Wednesday, 14 Sep 2005
An unplanned trip to Toys R’ Us’s clearance game department led me to my latest fitness-related acquisition: Yourself Fitness for the Xbox. I’ve had my eye on this item for a while now, but refused to purchase it while it was over $20. Luckily, Toys R’ Us decided to include it in its 50% off green tag merchandise promotion, so I nabbed my copy for $17.50.

Yourself Fitness is a customizable workout program that runs on the Xbox game console. You create a profile and take a physical assessment test that involves inputting your height, weight and age, recording your resting heart rate and active heart rate (after 2 minutes of increasingly faster jumping jacks following the pace of a little stick figure on the screen), entering how many body weight squats, crunches, and kneelie (girly modified) push-ups you can do, and determining how bendy you are by recording how far you can stretch when reaching for your toes.
There is a pleasant virtual personal trainer named Maya who walks you through the assessment and leads your workouts. When I finished my assessment, Miss Maya recommended a long-term focus of cardio for me. Other options were weight loss, upper body strength, lower body strength, core strength, and flexibility.
I guess she wasn’t too impressed with my 179 heart rate after the jumping jacks.
I maxed out all the strength moves, though, so perhaps the cardio recommendation was just the default for someone who can do lamo modified push-ups all day long. You know a product is aimed at a female audience when it doesn’t even ask you to do real push-ups!

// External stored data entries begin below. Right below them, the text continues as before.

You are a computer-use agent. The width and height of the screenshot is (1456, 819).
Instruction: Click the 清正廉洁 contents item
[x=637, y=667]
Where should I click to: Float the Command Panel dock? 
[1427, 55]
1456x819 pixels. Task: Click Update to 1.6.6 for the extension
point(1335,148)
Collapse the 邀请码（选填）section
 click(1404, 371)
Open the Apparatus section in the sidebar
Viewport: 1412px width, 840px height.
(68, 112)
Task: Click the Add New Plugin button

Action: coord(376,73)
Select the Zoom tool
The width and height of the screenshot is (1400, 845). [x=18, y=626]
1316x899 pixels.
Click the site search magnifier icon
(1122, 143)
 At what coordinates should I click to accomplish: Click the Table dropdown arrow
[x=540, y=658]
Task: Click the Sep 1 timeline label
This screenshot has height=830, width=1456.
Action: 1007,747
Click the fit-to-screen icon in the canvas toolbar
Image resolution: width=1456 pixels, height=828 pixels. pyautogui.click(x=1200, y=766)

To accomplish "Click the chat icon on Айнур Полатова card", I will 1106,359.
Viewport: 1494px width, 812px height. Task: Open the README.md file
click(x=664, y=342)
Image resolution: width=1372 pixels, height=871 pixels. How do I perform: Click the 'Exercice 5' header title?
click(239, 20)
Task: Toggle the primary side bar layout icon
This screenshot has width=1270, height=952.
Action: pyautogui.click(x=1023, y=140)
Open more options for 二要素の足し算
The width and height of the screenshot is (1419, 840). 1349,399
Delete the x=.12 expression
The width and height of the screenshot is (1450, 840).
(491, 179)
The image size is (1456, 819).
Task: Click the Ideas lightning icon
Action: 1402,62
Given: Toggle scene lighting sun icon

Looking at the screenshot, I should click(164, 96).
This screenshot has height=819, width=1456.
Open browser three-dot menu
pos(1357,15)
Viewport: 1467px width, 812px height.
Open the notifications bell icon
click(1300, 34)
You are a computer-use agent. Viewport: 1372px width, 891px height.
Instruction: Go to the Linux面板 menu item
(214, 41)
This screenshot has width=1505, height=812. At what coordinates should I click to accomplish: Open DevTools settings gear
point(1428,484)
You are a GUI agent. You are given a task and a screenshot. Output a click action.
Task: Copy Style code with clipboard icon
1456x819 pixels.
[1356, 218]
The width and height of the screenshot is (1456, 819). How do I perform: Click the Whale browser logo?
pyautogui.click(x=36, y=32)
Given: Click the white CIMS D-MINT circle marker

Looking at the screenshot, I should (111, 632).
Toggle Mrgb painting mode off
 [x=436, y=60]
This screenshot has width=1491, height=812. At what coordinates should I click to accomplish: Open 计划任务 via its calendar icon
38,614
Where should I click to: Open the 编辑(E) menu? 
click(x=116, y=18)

There’s also a built-in diet plan with meal plans and recipes for many levels of caloric intake from 1200 on up. I checked out a few of the menus and was impressed with the variety of meals available although I didn’t agree with all of them. Most breakfast meals were completely lacking in protein, and several menus only included a protein in the dinner entree. Each meal plan lists an option for breakfast, lunch, dinner, and snacks, but doesn’t indicate whether the snack foods should be eaten three times a day or if the items should just be spread out throughout the day when the tummy rumbles strike. The program definitely did not mention 5-6 small meals a day as part of the plan. Maybe the PC version lets you print out your meal plans and recipes, but the limitations of the Xbox force you to write down your meal plan info yourself.
I chose the days I wanted to use the program (M/W/F in lieu of machine cardio), and started up a cardio workout with Maya, selecting my workout venue (Empress’s Dojo), music style (hip hop), and equipment. There were some grayed out venues and music styles that I will have to unlock somehow in the future. What a clever feature! For a completist gamer like me, the existence of unlockables will keep me coming back until I unlock everything.
I was pretty impressed until the workout began.
Horrors!
It was bouncy, flouncy, coordination-required aerobics!
I hung in there for 10 minutes, but decided that the routine required more grace and coordination than I could muster up at 1:00 am in the morning, especially after nearly 2 hours of resistance training between the Full Body Blitz and the OARS exercises I did for the eDiets’s Life’s Odyssey challenge this week.
I’ll write more when I’ve finished a few of the workouts. So far, I give Yourself Fitness a thumbs up, despite the girly girl aerobics.